Work required
I would like every record below transcribed exactly as it is.

Input for this task
####
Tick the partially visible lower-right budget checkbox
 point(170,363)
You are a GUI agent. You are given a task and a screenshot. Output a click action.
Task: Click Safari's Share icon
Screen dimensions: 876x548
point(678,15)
####
Task solution
Tick the partially visible lower-right budget checkbox
 point(170,363)
You are a GUI agent. You are given a task and a screenshot. Output a click action.
Task: Click Safari's Share icon
Screen dimensions: 876x548
point(678,15)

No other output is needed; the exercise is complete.